第5話:『もう一人の私』
家族写真からルカの姿が消えた。その事実は、蒼一の心に深い傷を刻んだが、同時に彼の決意をより強固なものにした。世界がどれだけルカの痕跡を消し去ろうとも、彼だけは決して忘れない。そして、必ず、彼女を取り戻す。
翌日、学校へ向かう蒼一の足取りは重かった。通学路の風景は、昨日と何ら変わらない。だが、彼の目には、その「変わらなさ」こそが、世界の歪みの証拠のように映った。
「おはよう、蒼一くん!」
明るい声が、背後から聞こえた。振り返ると、そこにはクラス委員長の**沢村美咲**が立っていた。いつも笑顔で、クラスの中心にいるような存在だ。
「おはよう、美咲」
蒼一は、努めて平静を装って挨拶を返した。美咲の記憶からも、ルカは消えている。彼女に、この異常な状況を打ち明けることはできない。
学校に着くと、教室は文化祭準備の話題で持ちきりだった。誰もが楽しそうに、出し物や役割分担について話し合っている。蒼一だけが、その賑わいの中で、まるで異物のように浮いていた。
授業中も、蒼一の意識は「精神時間粒子」の記事に囚われていた。
——「特定の個人の意識が集中すること」
ルカが消える直前、彼女は泣きながら、笑っていた。そして、「きっと、わたしはもうすぐ消えるから」と言った。まるで、自分の運命を知っていたかのように。
もし、ルカ自身が、精神時間粒子の発生源、あるいはそれに深く関わっていたとしたら?
彼女の強い感情が、この世界の書き換えを引き起こしたのだとしたら?
放課後、蒼一は図書館へ向かった。オカルトサイトの記事だけでは不十分だ。もっと確かな情報、あるいは、この現象を研究している機関や人物を探す必要があった。
膨大な資料の中から、「並行世界論」や「量子もつれ」に関する専門書を手に取る。難解な数式や専門用語が並ぶ中、蒼一は必死に読み進めた。

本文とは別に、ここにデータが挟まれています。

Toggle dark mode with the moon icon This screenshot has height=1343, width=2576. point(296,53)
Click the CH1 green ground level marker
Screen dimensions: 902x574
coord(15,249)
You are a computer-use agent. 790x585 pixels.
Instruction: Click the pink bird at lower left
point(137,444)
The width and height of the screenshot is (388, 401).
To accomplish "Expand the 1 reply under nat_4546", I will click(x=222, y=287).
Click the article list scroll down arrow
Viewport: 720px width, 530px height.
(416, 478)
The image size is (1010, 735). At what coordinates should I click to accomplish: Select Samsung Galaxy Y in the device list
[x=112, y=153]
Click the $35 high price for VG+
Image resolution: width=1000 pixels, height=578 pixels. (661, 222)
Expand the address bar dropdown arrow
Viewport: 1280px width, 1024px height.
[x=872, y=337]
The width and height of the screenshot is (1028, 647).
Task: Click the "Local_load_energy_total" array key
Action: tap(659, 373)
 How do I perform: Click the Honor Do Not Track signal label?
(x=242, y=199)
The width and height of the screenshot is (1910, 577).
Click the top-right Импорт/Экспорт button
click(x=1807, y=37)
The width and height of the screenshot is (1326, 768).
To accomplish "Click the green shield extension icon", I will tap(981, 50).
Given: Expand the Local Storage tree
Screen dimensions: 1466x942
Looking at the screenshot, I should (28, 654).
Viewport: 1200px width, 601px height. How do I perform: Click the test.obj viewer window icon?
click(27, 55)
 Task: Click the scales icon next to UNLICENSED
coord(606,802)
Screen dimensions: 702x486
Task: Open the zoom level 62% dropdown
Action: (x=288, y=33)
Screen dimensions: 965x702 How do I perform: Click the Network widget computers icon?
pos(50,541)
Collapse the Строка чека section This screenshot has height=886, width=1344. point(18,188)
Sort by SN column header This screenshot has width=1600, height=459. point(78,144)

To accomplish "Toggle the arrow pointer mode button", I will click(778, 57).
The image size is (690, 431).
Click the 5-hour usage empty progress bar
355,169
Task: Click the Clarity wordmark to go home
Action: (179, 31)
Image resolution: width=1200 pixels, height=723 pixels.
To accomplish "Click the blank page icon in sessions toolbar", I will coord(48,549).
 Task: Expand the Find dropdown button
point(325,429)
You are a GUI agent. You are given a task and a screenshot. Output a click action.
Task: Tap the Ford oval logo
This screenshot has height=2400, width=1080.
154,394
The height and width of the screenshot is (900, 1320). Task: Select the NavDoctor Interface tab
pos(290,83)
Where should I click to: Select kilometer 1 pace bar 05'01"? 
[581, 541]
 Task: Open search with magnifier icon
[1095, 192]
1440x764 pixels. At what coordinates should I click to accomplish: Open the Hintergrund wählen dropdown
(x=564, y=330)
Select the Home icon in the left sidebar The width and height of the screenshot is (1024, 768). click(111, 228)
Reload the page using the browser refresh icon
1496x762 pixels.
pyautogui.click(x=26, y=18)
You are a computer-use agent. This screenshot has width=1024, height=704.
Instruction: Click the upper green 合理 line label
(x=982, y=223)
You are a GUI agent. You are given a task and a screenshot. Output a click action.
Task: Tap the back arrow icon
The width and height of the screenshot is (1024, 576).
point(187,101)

その時、図書館の奥の書架から、微かな物音が聞こえた。
蒼一が顔を上げると、そこに、一人の少女が立っていた。
長い黒髪。伏せられた瞳。そして、どこか儚げな雰囲気。
その少女は、ルカによく似ていた。
いや、ルカそのものだ、と蒼一の心は叫んだ。
しかし、彼女の顔は、蒼一が知るルカよりも、少しだけ大人びて見えた。そして、彼女が手にしている本は、蒼一が今読んでいるものと同じ、「並行世界論」の専門書だった。
少女が、ゆっくりと顔を上げた。
その瞳が、蒼一を捉える。
「……あなたも、それを読んでいるの?」
少女の声は、ルカの声よりも、少しだけ低く、落ち着いていた。
蒼一は、息を呑んだ。
「君は……ルカ、なのか?」
蒼一の問いに、少女は静かに首を傾げた。
「ルカ? 私は、天海ユキ。あなたは?」
天海ユキ。
違う名前。しかし、その顔は、紛れもなくルカだった。
蒼一の脳裏に、あの記事の一文が蘇る。
——「別の人格、別の選択、別の彼女に出会い続ける。彼女は毎回違う名前で現れる。別人として生き、また消える」
目の前の少女は、ルカなのか? それとも、ただのそっくりさんなのか?
蒼一の胸は、期待と混乱で激しく波打った。
世界が、新たな扉を開いたのだった。